Data listing —
* * * * * * * * *

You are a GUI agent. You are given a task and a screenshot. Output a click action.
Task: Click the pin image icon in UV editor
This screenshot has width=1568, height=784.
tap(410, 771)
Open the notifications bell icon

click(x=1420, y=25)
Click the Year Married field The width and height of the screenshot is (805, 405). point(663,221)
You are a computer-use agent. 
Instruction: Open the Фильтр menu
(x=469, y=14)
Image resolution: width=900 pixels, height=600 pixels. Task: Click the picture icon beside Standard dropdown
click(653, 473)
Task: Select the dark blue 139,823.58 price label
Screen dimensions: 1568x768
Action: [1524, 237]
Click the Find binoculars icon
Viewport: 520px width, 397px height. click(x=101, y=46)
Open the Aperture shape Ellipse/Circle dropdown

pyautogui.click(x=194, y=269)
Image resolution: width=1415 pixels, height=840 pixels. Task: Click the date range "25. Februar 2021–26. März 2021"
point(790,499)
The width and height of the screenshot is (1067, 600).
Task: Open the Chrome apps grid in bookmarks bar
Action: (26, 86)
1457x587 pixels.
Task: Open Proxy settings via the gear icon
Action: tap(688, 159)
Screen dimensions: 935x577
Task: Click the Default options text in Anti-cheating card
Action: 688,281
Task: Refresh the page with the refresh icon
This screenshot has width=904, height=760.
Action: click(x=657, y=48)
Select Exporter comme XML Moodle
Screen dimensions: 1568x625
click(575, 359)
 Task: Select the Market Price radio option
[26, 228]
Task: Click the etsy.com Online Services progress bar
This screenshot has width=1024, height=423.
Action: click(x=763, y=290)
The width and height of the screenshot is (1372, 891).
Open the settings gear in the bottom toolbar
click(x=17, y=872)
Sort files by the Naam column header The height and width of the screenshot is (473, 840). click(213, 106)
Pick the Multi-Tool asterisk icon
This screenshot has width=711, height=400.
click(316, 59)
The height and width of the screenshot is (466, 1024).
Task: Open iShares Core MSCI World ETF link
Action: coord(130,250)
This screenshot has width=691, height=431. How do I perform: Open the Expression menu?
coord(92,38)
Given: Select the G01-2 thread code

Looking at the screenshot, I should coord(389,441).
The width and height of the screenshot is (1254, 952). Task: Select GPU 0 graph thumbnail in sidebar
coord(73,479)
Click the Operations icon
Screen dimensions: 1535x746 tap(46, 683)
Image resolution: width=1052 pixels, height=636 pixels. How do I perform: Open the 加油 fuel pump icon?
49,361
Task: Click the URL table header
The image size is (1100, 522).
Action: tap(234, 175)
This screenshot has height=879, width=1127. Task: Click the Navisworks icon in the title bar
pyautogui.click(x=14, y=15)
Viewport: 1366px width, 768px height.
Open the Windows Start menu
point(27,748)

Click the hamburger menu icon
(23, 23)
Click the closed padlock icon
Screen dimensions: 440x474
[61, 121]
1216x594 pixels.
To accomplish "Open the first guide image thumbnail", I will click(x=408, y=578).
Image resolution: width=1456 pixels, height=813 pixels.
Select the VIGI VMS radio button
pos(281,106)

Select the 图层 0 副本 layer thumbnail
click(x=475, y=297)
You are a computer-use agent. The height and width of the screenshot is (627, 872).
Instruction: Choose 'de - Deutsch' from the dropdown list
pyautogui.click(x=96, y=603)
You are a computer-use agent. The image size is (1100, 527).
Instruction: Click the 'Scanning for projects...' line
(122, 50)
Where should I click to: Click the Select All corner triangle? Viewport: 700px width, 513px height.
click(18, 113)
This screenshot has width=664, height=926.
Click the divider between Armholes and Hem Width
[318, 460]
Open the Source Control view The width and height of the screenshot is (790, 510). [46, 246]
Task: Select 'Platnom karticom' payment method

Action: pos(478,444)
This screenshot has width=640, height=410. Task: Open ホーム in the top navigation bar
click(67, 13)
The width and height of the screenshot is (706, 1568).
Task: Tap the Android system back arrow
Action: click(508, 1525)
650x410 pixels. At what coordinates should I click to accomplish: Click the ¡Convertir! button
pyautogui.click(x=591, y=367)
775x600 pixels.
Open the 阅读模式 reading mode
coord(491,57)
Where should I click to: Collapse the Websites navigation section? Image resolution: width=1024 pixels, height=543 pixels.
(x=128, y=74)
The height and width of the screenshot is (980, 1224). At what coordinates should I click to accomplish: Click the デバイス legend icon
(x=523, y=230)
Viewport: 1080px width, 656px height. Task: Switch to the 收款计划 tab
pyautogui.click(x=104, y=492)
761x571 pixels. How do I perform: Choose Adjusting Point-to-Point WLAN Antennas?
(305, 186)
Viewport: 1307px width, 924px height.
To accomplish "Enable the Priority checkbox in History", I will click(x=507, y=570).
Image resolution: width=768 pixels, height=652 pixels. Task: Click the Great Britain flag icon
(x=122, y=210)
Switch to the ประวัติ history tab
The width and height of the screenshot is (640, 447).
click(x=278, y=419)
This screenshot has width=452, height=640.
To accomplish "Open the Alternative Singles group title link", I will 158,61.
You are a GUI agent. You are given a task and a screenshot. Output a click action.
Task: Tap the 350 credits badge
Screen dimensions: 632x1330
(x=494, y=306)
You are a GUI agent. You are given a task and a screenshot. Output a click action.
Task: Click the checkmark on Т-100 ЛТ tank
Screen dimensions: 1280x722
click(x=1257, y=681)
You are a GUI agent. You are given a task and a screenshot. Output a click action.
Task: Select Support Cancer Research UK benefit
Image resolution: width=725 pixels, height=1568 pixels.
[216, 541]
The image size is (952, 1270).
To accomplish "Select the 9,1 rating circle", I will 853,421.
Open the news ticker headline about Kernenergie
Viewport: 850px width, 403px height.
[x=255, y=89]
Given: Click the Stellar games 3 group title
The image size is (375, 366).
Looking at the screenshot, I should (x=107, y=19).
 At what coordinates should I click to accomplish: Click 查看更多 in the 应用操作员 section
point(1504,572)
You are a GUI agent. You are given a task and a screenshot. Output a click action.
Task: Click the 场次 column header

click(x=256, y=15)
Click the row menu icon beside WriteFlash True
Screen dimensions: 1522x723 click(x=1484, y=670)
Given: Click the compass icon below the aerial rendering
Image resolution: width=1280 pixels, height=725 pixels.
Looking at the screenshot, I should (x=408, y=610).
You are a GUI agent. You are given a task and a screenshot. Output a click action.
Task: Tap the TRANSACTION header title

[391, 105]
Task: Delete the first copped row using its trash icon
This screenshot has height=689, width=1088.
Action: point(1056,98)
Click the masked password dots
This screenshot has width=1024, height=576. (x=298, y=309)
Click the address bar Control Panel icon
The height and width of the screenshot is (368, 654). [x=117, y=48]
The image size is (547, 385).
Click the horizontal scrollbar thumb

* * * * * * * * *

Across the whole listing above, determine how many lines hold the word "first". Only that number is wanted.

2